We observed that the GFR of patients significantly increased in the intervention group; in addition, the time of GFR recovery was reduced in this group compared with the control group. Sahib et al. evaluated the efficacy of montelukast in acute renal impairment and observed that montelukast had a protective effect against acute renal damage due to diclofenac (
17). This protective effect is also demonstrated in the present study; however, in the present study, we also observed a protective effect against gastroenteritis-induced azotemia. Also, Wan et al. evaluated the effect of montelukast in patients with eosinophilic gastroenteritis, showing that this drug can be used to treat this group of patients (
18). Similar to our study, this study referred to an anti-inflammatory effect of montelukast, but in this study, the tissue was the gastrointestinal tract, while in our study, the tissue was the kidney. In the study by Beytur et al., the protective and therapeutic effects of montelukast on cisplatin-induced renal injury in rats were investigated, showing that montelukast had a therapeutic effect on acute renal injury following cisplatin (
19). Although this study was also based on an animal model, it was similar to the present study regarding the effectiveness of treatment with montelukast on acute kidney injury.
In a study evaluating the efficacy of montelukast in pyelonephritis, Taherahmadi et al. indicated that montelukast led to a rapid improvement in clinical manifestations of pyelonephritis and could be used as an effective adjunctive therapy in these patients (
20). Although Our study had a smaller sample size than Taherahmadi study, but like to Taherahmadi study, it showed that the use of Montelukast has an effective role in improving the clinical symptoms of hospitalized patients. The duration of drug use was shorter in our study, which can be justified given that the duration of treatment is different in gastroenteritis and pyelonephritis. Otunctemur et al. evaluated the efficacy of montelukast in mouse model kidney injury and observed that serum urea and Cr levels were significantly higher in the montelukast group than in the control group (
16). However, their mean before and after the intervention was not significantly different between the control and intervention groups, but in the present study, BUN and Cr levels were significantly lower in the intervention group rather than in the control group.

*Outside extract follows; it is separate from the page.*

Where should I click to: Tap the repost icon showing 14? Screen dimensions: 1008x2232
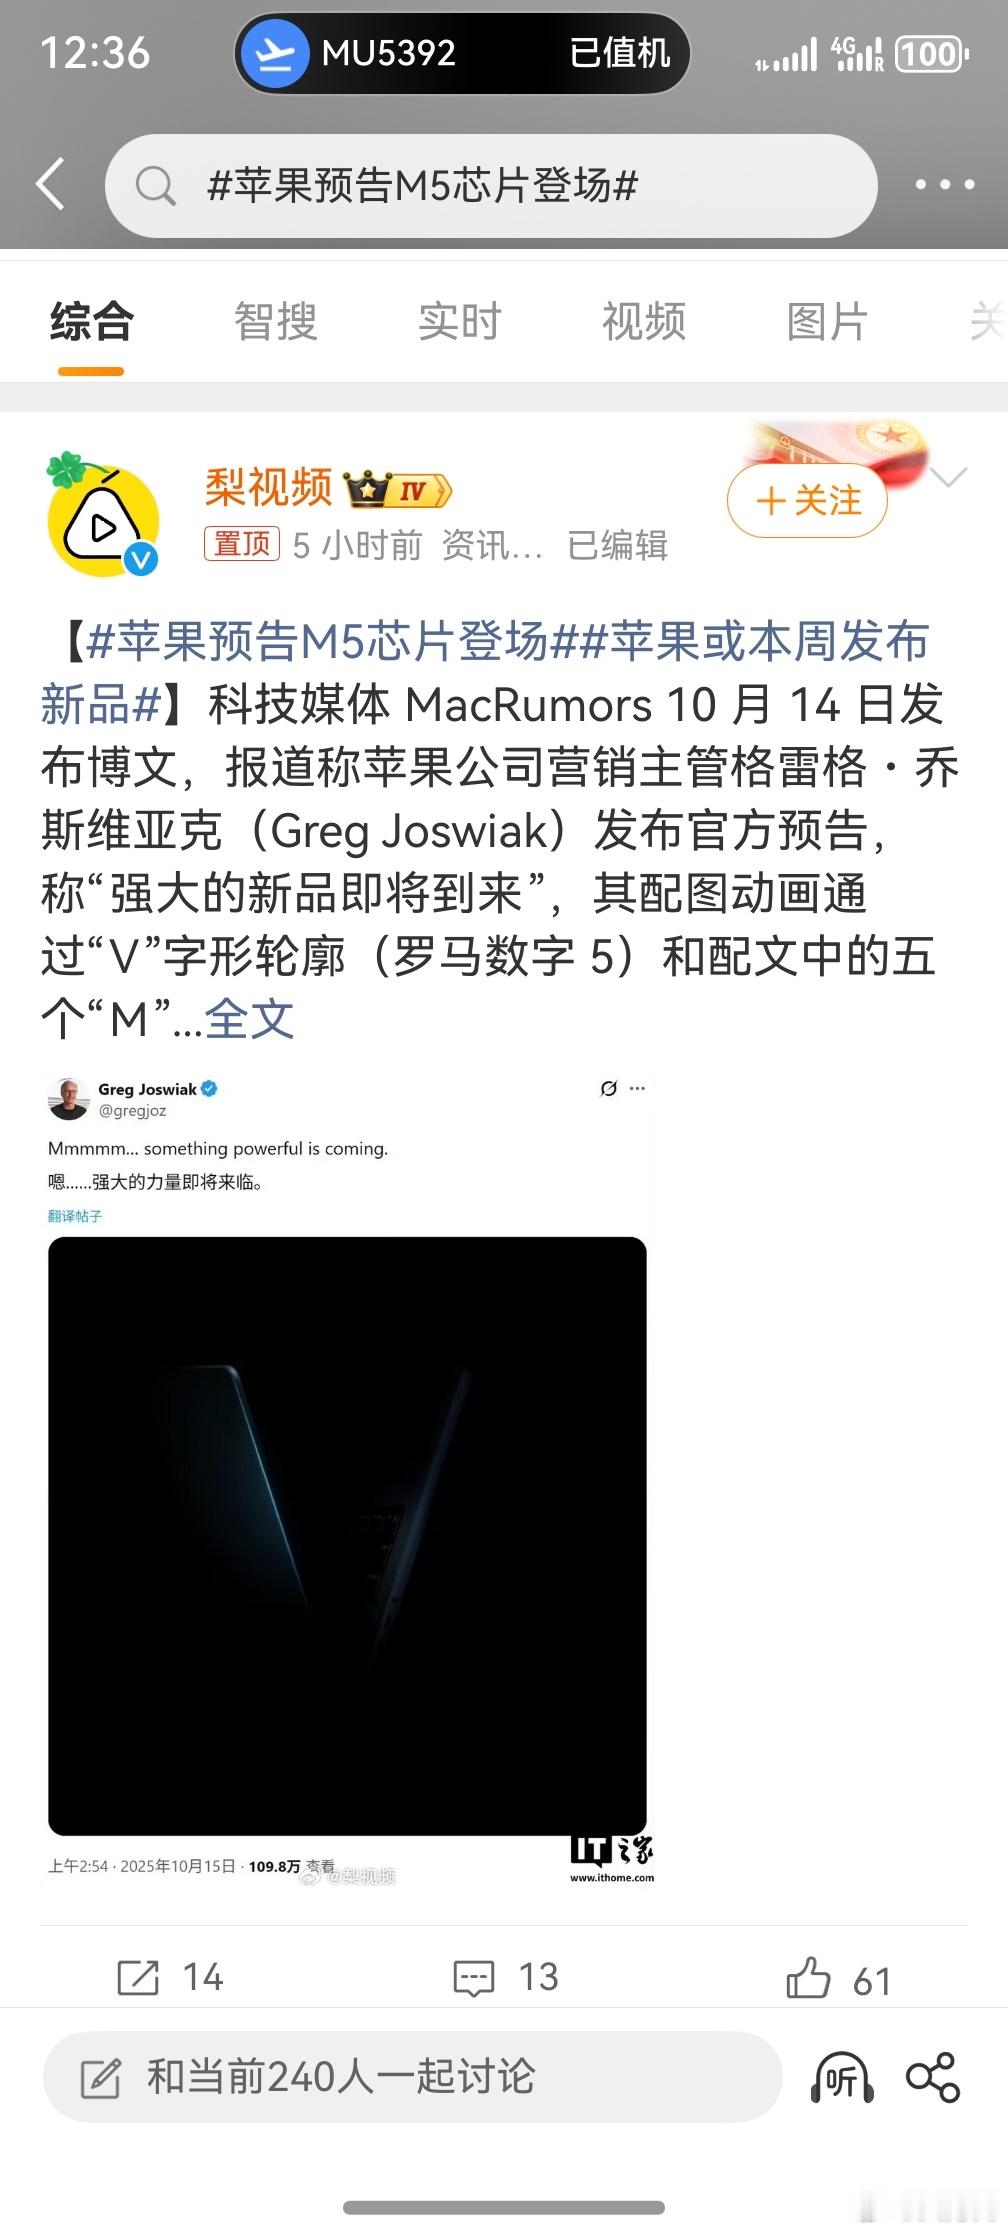[138, 1978]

Kose et al. evaluated the efficacy of montelukast in counteracting the effects of amikacin on renal impairment in rats and observed that BUN, Cr, and inflammatory factors significantly increased in the control group than in the treated groups (
21). These results are consistent with the present study. In addition, Teslariu et al. evaluated the effect of montelukast on the nephrotoxic effect of gentamicin in a mouse model and indicated that the factors indicating oxidative and inflammatory effects were reduced in the intervention group (
22). This indicates the antioxidant effect of montelukast. In the study by Kose et al., the protective and therapeutic effects of montelukast on amikacin-induced renal azotemia in rats were investigated, showing that this drug could be effective in reducing acute renal impairment following amikacin (
21). Therefore, the protective role of montelukast on kidney damage was identified in our study, similar to their study. Accordingly, the above studies show that montelukast could be an add-on drug in patients with induced azotemia following gastroenteritis.